In Mark Twain’s book “Roughing It”, he described what it was like floating off the north shore of Lake Tahoe in a little skiff.
“So singularly clear was the water, that where it was only twenty or thirty feet deep the bottom was so perfectly distinct that the boat seemed floating in the air. Yes, where it was even eighty feet deep. Every little pebble was distinct, every speckled trout, every hand’s-breadth of sand.”
In the years since that 1887 description of Tahoe’s water was written, the clarity of our lake has been degraded. Unfortunately, Lake Tahoe is definitely not as clear today as it used to be.
Regular measurements of Tahoe’s water clarity began in 1968. At that time a submerged white disc could clearly be seen at a depth of 100 feet. Today, a white disc disappears at around 70 feet. That’s the loss of about 9 inches of clarity per year.
Research into water quality has uncovered the causes of Tahoe’s decline. There has been an increase in fine sediment particles, as well as an increased growth of algae due to higher nutrient levels in the water. Automobile emissions, and both urban and forested area’s runoff can act like a fertilizer, speeding the algae growth. It’s a simple formula: more algae and fine sediment particles in the water equal less clarity.

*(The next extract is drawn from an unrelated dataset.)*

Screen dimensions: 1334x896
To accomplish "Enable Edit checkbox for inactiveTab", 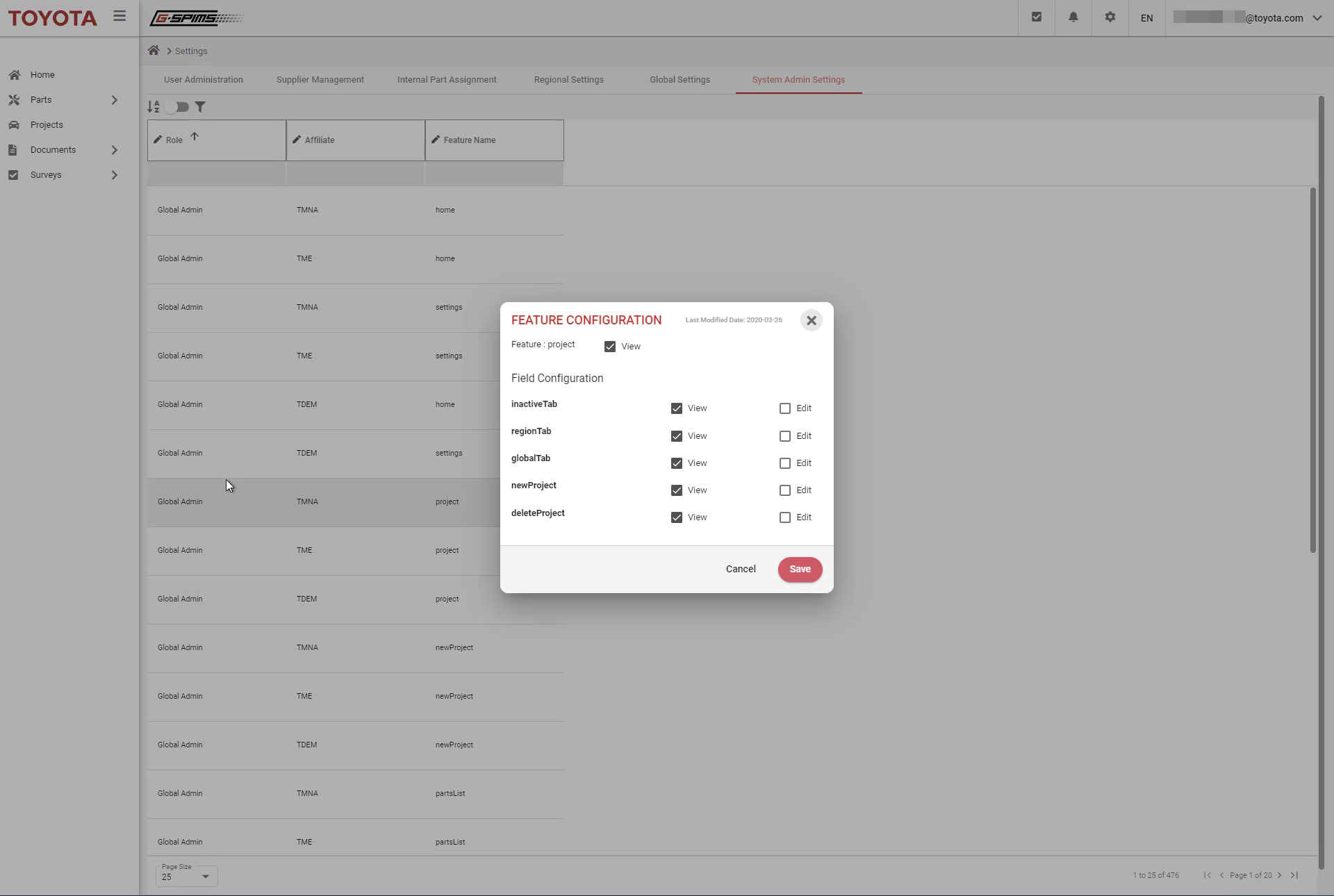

Lake Tahoe is not doomed to become a muddy pond, at least, not yet. There is evidence indicating that the decline of water clarity has slowed since 2000, and can even be reversed. The goal is to return to 100 feet of clarity.

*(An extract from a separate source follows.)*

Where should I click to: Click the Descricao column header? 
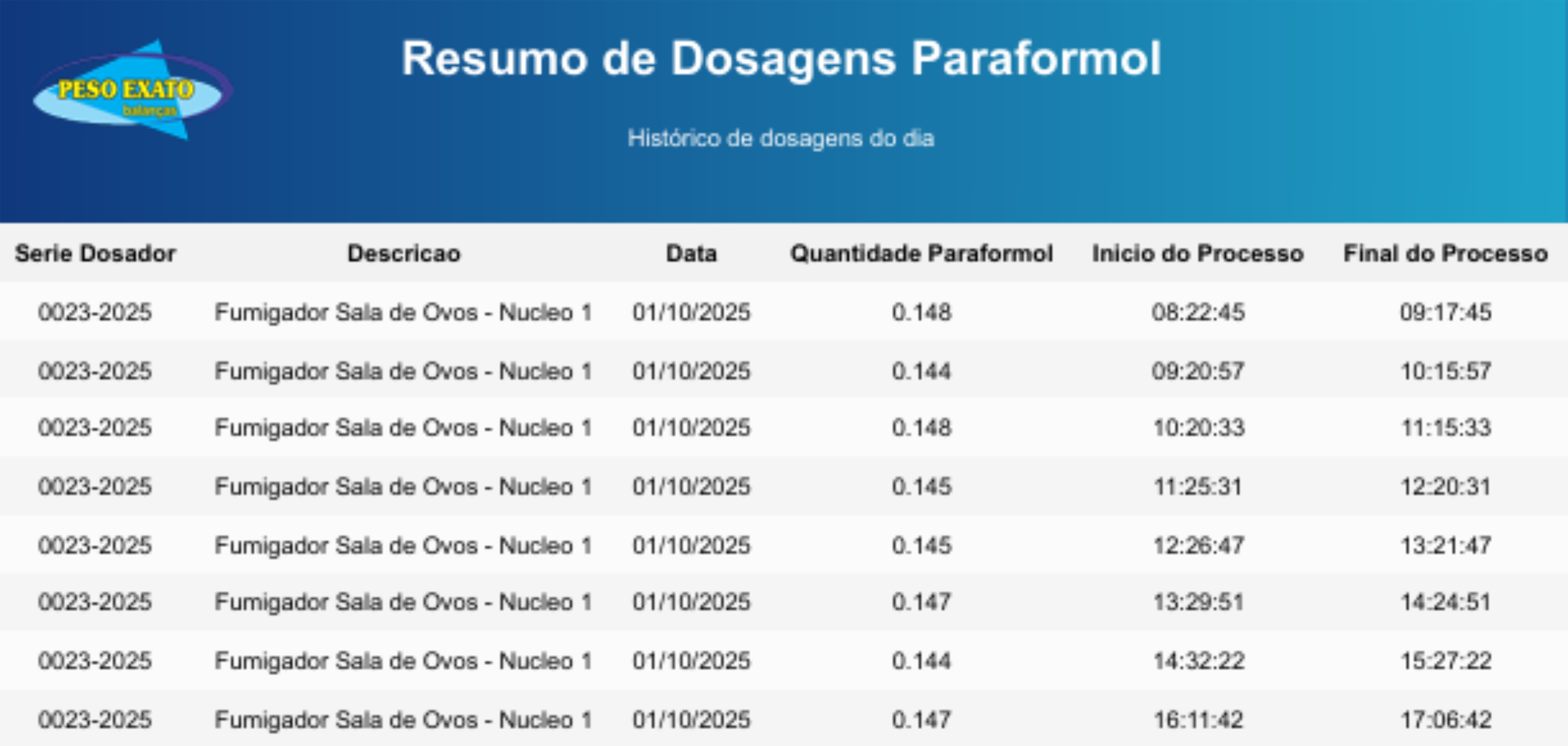404,253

The California Regional Water Board, the Lahontan Water Board, and the Nevada Division of Environmental Protection are committed to, and are working on, a strategy to bring back Lake Tahoe’s magical clarity.
For an in-depth understanding of the problem, and the work being done to decrease the pollutants causing the lake’s clarity decline, read the informative Charting The Course To Clarity. This easily read report also tells us “It takes about 700 years for a drop of water entering the lake to travel around and finally exit”. Fascinating – but how in the world did they measure that?
To get more involved in the efforts, Keep Tahoe Blue, League to Save Lake Tahoe lists ways for us to advocate, support, engage and volunteer.
Through inter-agency cooperation, citizen support, research, science, data collection, and a concept known as Tahoe Maximum Daily Load, someday we all will be able to read Mark Twain’s words and say to ourselves “Yup, he was right”.